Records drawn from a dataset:
# # # # # # #
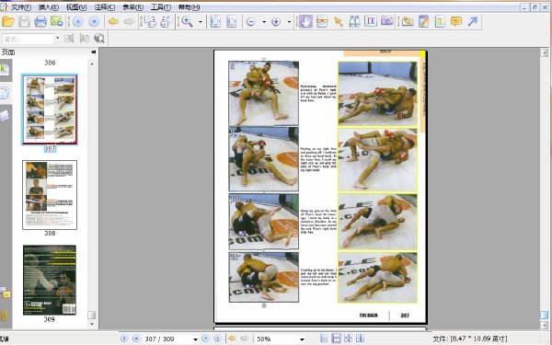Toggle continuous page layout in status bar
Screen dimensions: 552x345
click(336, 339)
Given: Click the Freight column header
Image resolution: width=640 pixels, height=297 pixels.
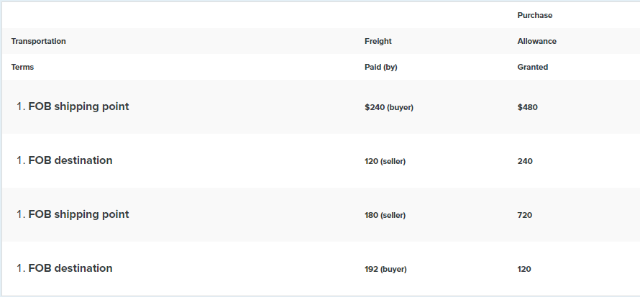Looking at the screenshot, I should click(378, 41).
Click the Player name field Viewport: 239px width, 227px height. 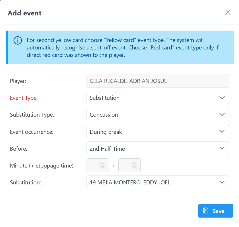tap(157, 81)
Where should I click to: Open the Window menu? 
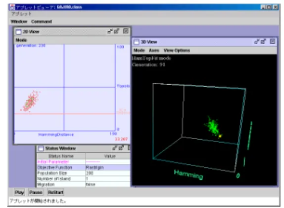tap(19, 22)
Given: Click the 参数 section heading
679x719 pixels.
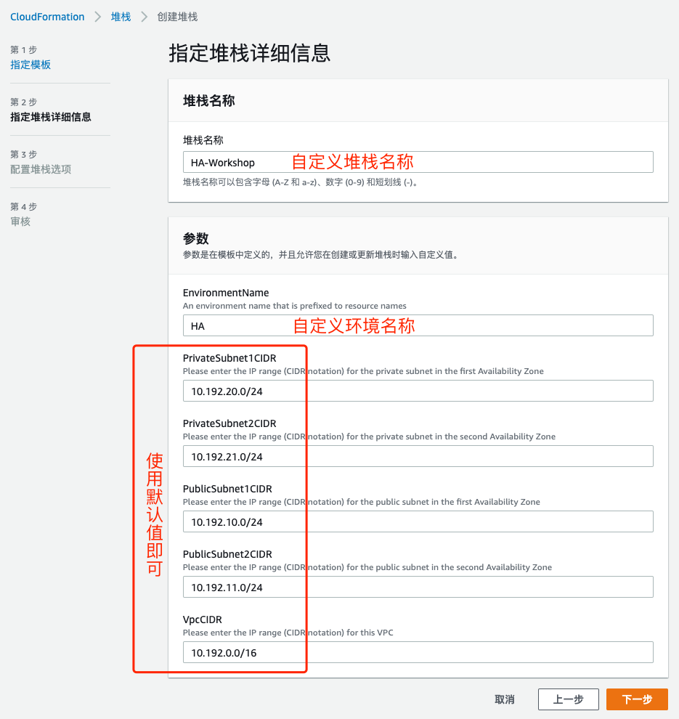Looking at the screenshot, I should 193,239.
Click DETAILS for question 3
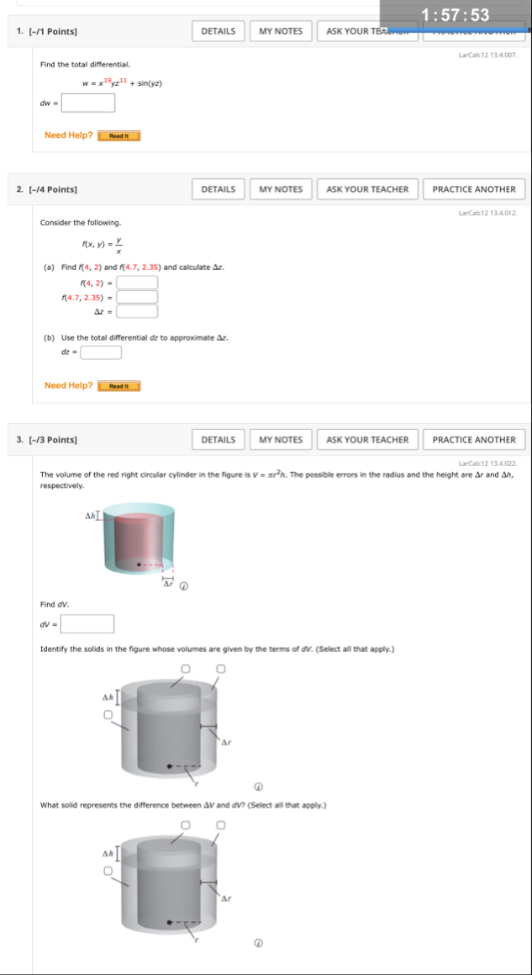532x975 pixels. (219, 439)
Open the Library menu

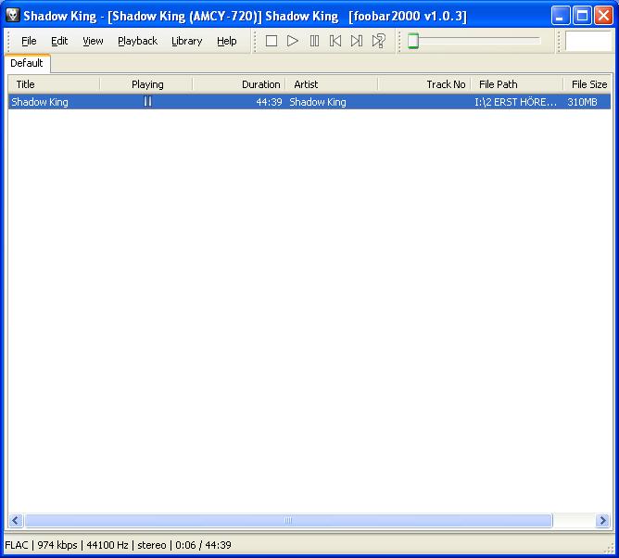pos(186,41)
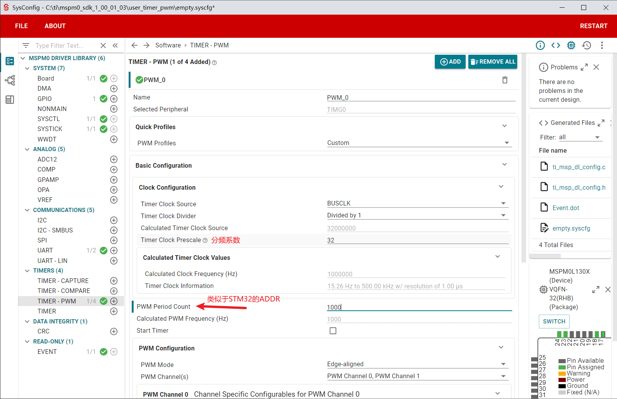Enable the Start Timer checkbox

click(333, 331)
# # # # # # #
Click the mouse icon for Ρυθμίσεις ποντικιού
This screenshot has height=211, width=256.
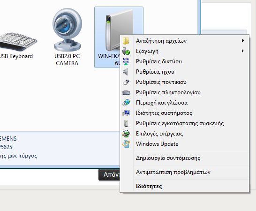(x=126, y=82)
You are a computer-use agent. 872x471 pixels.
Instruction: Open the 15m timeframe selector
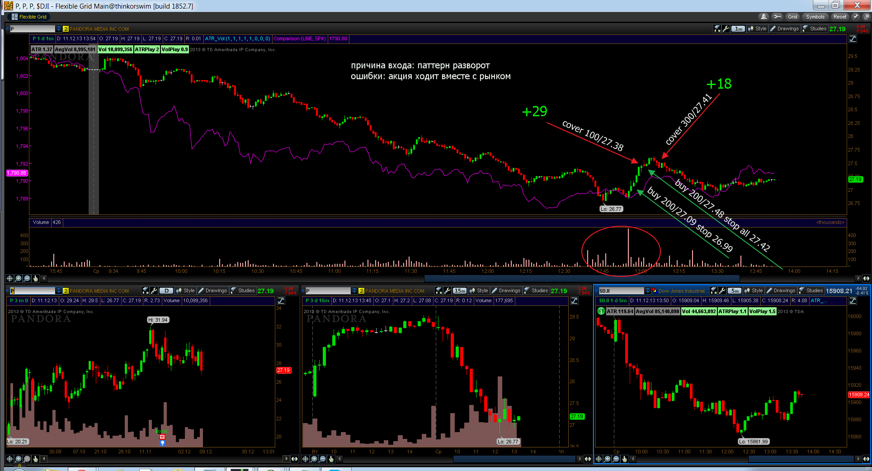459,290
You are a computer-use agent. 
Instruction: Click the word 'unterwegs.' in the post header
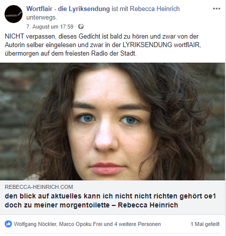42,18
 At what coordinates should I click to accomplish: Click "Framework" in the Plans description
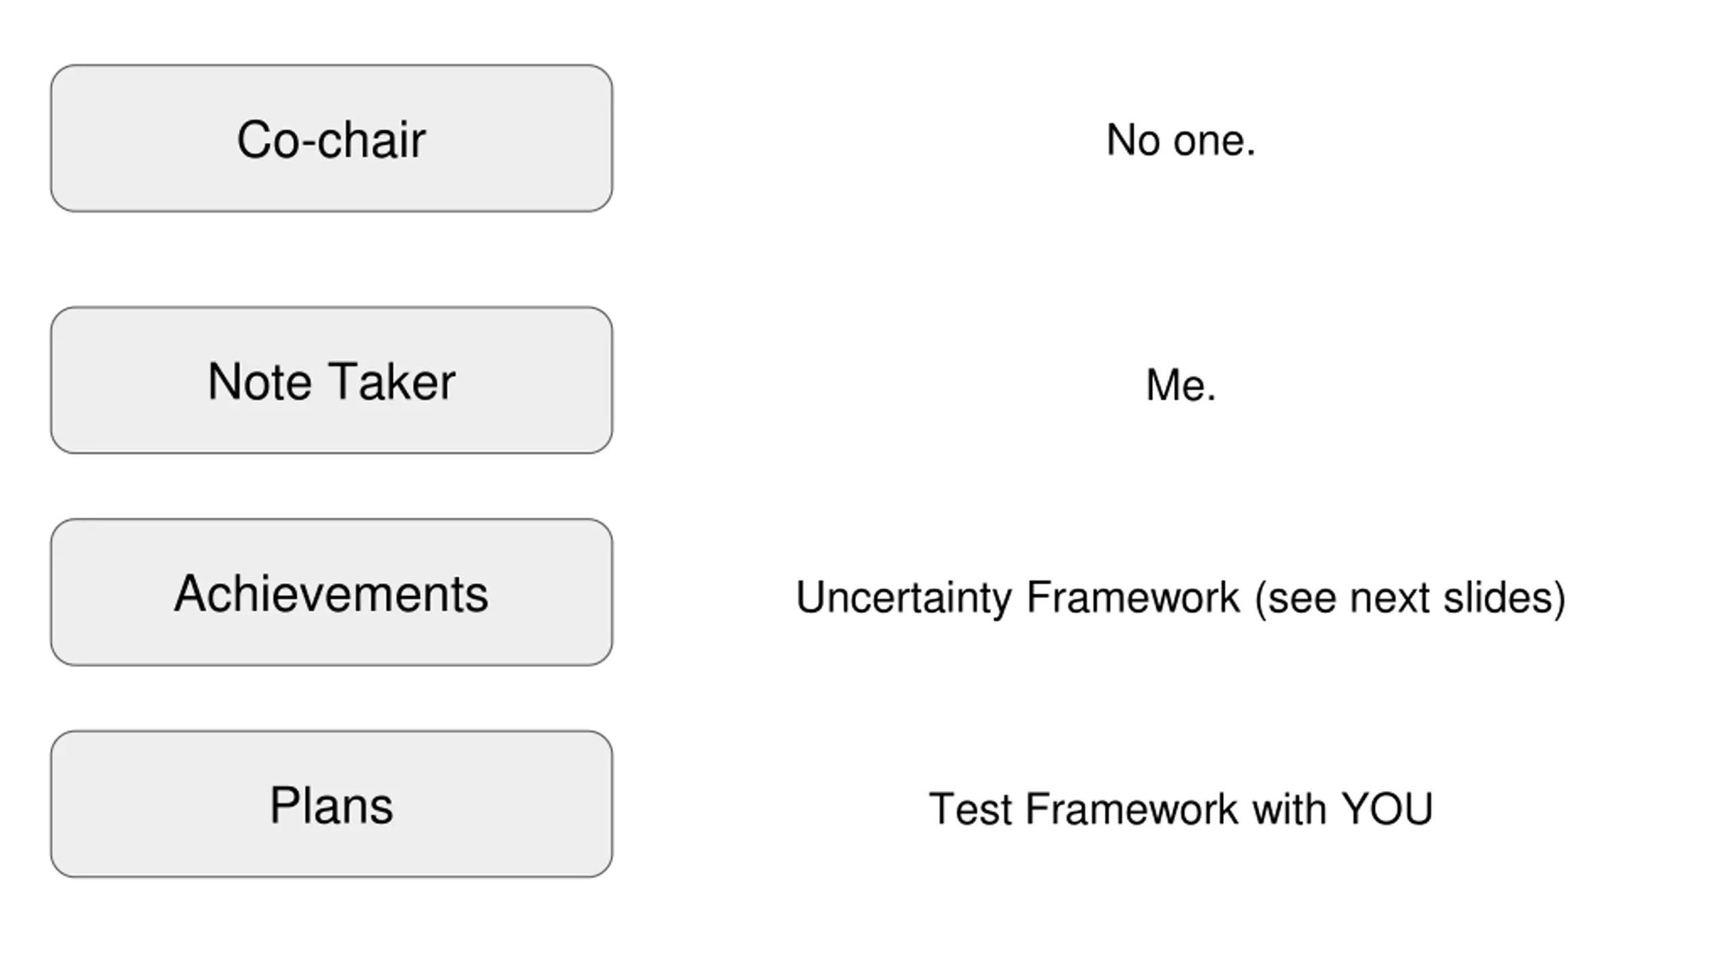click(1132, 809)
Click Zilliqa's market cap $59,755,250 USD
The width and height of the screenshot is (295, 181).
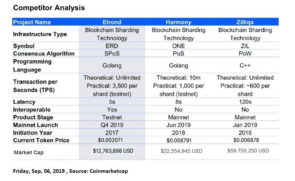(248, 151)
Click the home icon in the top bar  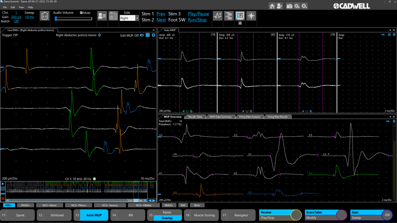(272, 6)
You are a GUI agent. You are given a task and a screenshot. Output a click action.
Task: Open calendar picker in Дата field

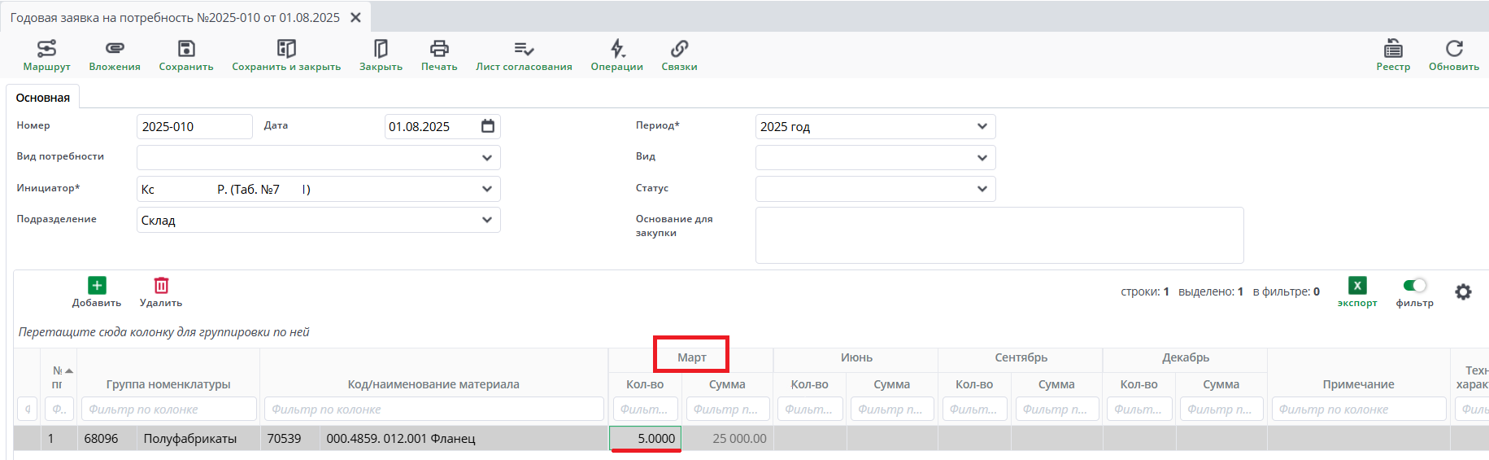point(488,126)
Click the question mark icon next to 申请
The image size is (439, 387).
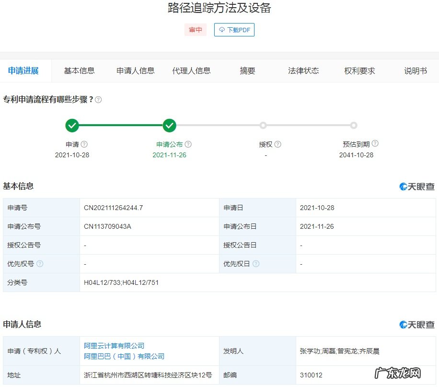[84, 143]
# # # # # # #
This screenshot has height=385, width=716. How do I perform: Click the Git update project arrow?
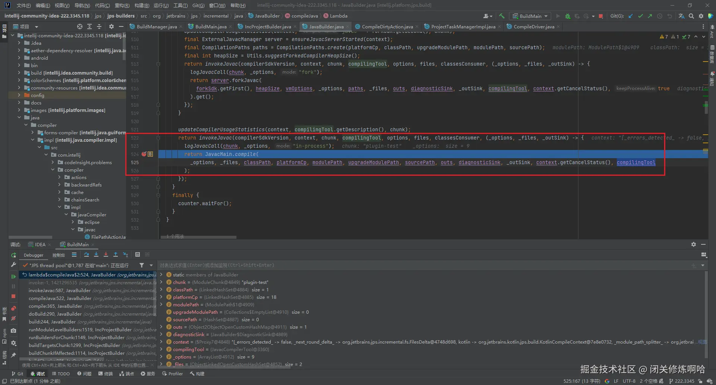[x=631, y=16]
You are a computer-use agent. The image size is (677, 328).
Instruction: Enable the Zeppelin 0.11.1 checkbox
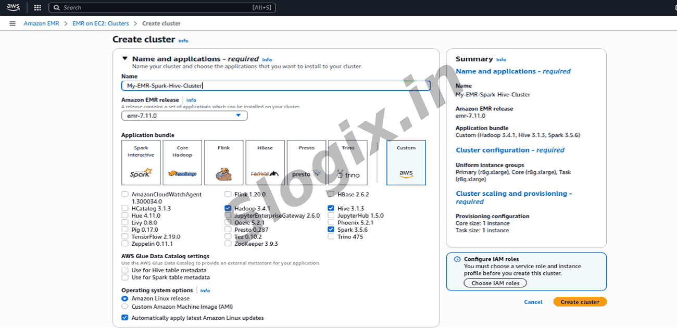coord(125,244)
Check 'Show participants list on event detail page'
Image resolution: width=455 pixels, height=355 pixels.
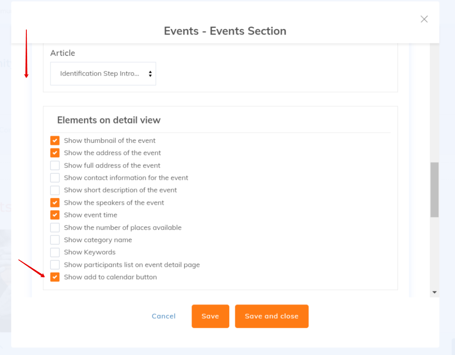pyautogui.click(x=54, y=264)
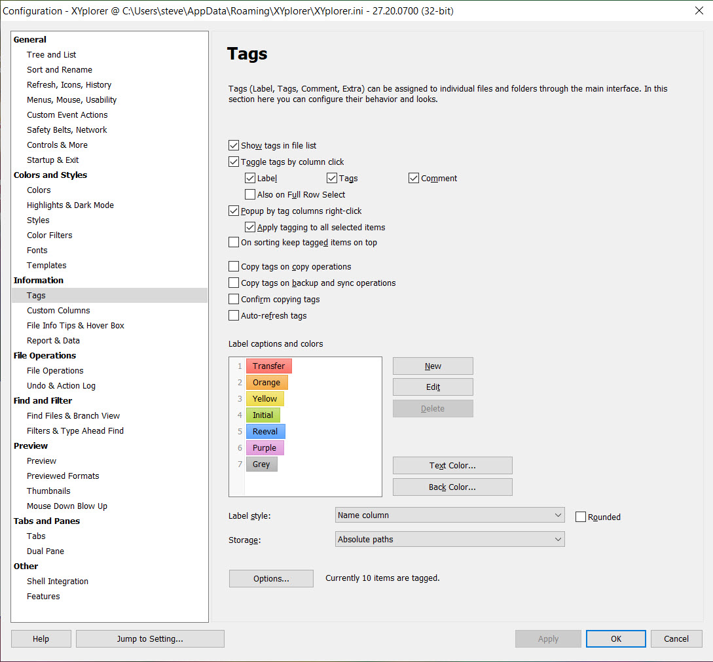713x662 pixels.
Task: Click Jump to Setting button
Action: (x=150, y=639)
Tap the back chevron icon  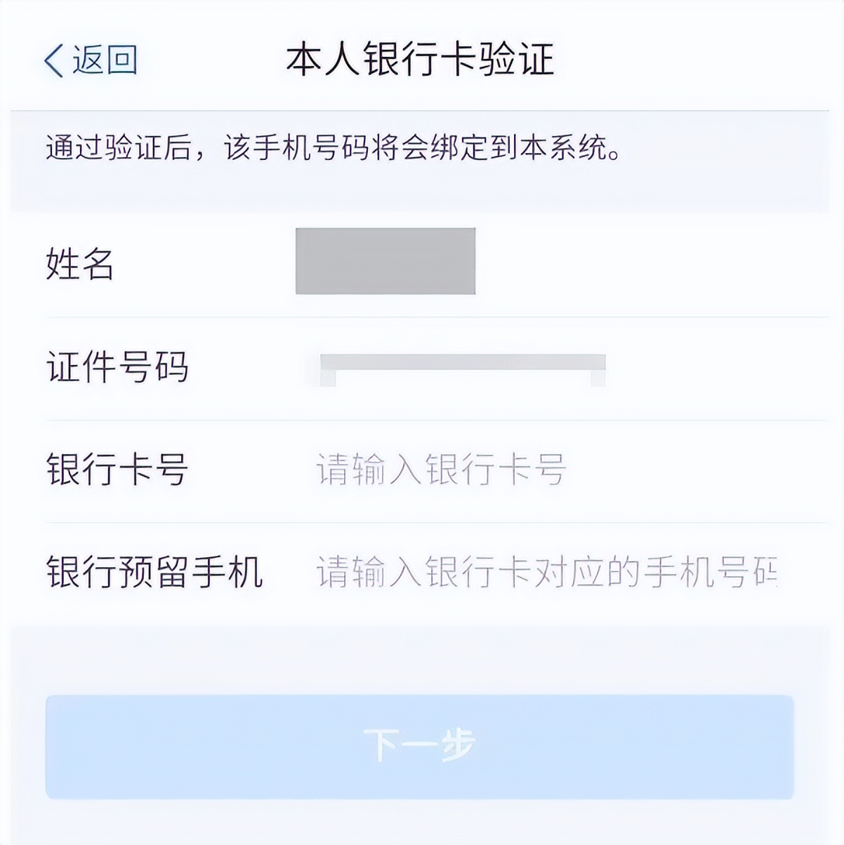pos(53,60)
# # # # # # #
PROBLEM DESCRIPTION:
Scan the entries above, and wherever a line holds the string "computer", copy it.

ANSWER BOX:
You are a computer-use agent. 872x471 pixels.
You are a computer-use agent. 
You are a computer-use agent. The image size is (677, 328).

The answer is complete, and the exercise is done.